Павел качает головой.
– Нет.
– Струсил. – Кассандра подходит к Павлу, трогает за плечо. – Ты ведь опять струсил?
– Это сделал я, – говорит Павел. – И трусость ни при чем. Все дело – в бессмысленности. Там, – он показывает пальцем в бездну, – за горизонтом событий нет никакого смысла. Поэтому я и написал Горбовскому. Доброму дедушке Горбовскому…
Кассандра отступает, будто хочет внимательнее его рассмотреть – всего, во всей его предательской сущности. Замахивается и бьет по щеке. Поворачивается и идет к выходу.
– Нет!
Крик. Громкий, отчаянный.
– Я не пущу тебя, понимаешь? Не пущу! – Он перед ней. Падает на колени, обнимает ее ноги, вжимается. – Пойми… пойми… пойми… что мне сделать, чтобы ты поняла?!
– Дождись меня, – холодно говорит Кассандра. – Отложим объяснения. Миллиона лет будет достаточно? Или миллиарда?

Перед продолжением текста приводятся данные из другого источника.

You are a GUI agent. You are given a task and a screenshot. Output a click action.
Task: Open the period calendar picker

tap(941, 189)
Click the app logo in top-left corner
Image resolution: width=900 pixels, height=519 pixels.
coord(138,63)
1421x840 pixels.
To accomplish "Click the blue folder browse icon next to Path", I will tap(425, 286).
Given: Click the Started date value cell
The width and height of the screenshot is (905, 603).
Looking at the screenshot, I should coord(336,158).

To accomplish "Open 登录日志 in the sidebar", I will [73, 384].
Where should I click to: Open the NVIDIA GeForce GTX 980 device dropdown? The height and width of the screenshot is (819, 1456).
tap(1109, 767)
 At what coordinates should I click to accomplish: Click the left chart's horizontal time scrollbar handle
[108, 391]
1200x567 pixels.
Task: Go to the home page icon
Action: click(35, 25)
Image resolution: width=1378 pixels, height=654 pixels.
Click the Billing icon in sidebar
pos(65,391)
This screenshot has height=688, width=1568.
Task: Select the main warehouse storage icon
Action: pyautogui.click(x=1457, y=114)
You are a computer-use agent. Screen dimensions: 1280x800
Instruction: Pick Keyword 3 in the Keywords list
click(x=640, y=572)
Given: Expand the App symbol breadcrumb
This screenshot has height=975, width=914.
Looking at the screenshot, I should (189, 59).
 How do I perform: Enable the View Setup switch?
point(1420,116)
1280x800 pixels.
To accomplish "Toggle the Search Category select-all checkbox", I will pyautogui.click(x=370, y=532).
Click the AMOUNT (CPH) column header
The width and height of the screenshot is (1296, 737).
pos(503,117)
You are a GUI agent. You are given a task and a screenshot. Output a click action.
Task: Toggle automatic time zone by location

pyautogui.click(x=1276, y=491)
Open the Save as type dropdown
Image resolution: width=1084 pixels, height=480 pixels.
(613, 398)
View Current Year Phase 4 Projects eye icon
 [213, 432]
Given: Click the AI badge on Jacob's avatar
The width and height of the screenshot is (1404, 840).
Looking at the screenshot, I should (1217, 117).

Он поднимает лицо, глаза сумасшедшие.
– Ты… знаешь? Откуда?
Кассандра тяжело вздыхает и высвобождается из его рук:
– Ничего я не знаю и знать не хочу. Пиши свои кляузы и дальше. Хочешь Горбовскому, хочешь – господу богу. Мне некогда. Меня ждут.
– Я тебя дождусь. – Она уже на пороге, но что-то в его голосе заставляет ее остановиться. – я тебя дождусь, вот увидишь. Миллиард лет? Десять миллиардов лет?
– Иди к черту. – Дверь запечатывается.
Павел все еще на коленях. Лишь когда прошедшая по станции дрожь оповещает, что «Тьма» отстыковалась и приступила к погружению, он поднимается, возвращается в кресло и смотрит в пустоту.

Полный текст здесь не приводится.